*** Begin section ***

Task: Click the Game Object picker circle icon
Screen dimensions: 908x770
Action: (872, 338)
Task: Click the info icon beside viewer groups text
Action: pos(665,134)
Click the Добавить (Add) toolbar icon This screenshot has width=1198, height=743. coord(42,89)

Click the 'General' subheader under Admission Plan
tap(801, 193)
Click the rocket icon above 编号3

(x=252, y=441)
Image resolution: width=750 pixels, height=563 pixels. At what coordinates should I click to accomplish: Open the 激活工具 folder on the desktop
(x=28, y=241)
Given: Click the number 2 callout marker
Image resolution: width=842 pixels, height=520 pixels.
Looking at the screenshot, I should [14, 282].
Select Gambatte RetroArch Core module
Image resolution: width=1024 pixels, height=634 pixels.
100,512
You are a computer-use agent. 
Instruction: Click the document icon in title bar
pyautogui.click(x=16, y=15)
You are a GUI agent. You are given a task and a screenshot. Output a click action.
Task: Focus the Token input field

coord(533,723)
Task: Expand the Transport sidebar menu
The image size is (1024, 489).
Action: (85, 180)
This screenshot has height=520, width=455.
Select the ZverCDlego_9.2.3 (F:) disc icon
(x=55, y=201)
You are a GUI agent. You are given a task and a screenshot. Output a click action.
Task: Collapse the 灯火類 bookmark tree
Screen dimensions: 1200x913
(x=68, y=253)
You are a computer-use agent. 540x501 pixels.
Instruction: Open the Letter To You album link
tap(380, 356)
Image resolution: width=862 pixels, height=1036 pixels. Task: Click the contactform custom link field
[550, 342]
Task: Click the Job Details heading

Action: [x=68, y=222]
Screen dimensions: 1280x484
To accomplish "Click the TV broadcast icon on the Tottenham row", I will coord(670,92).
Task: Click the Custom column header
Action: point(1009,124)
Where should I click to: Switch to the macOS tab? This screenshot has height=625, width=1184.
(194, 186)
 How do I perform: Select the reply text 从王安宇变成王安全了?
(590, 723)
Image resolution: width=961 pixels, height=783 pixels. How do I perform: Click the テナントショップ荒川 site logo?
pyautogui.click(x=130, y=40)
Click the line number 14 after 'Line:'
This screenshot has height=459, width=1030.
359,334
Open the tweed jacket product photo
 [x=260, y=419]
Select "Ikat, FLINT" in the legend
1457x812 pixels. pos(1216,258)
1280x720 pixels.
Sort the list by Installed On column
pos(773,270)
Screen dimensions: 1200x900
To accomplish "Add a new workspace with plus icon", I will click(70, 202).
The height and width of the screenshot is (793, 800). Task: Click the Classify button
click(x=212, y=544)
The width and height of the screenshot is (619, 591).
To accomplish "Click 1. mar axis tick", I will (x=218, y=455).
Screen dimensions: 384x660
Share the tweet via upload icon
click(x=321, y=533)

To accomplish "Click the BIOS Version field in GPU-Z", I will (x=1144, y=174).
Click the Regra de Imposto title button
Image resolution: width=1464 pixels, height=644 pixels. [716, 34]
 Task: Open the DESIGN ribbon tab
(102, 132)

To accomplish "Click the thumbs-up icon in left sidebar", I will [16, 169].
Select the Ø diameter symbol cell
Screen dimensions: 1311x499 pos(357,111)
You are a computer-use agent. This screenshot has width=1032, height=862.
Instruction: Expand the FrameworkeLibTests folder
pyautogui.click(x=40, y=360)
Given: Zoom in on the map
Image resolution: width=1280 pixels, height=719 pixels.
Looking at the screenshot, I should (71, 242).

*** End section ***

About this exercise:
Only the lines from the one with "The height and" through the end of the material are wanted; copy them exactly, both ends included.

Written solution:
The height and width of the screenshot is (793, 800). Task: Click the Classify button
click(x=212, y=544)
The width and height of the screenshot is (619, 591).
To accomplish "Click 1. mar axis tick", I will (x=218, y=455).
Screen dimensions: 384x660
Share the tweet via upload icon
click(x=321, y=533)

To accomplish "Click the BIOS Version field in GPU-Z", I will (x=1144, y=174).
Click the Regra de Imposto title button
Image resolution: width=1464 pixels, height=644 pixels. [716, 34]
 Task: Open the DESIGN ribbon tab
(102, 132)

To accomplish "Click the thumbs-up icon in left sidebar", I will [16, 169].
Select the Ø diameter symbol cell
Screen dimensions: 1311x499 pos(357,111)
You are a computer-use agent. This screenshot has width=1032, height=862.
Instruction: Expand the FrameworkeLibTests folder
pyautogui.click(x=40, y=360)
Given: Zoom in on the map
Image resolution: width=1280 pixels, height=719 pixels.
Looking at the screenshot, I should (71, 242).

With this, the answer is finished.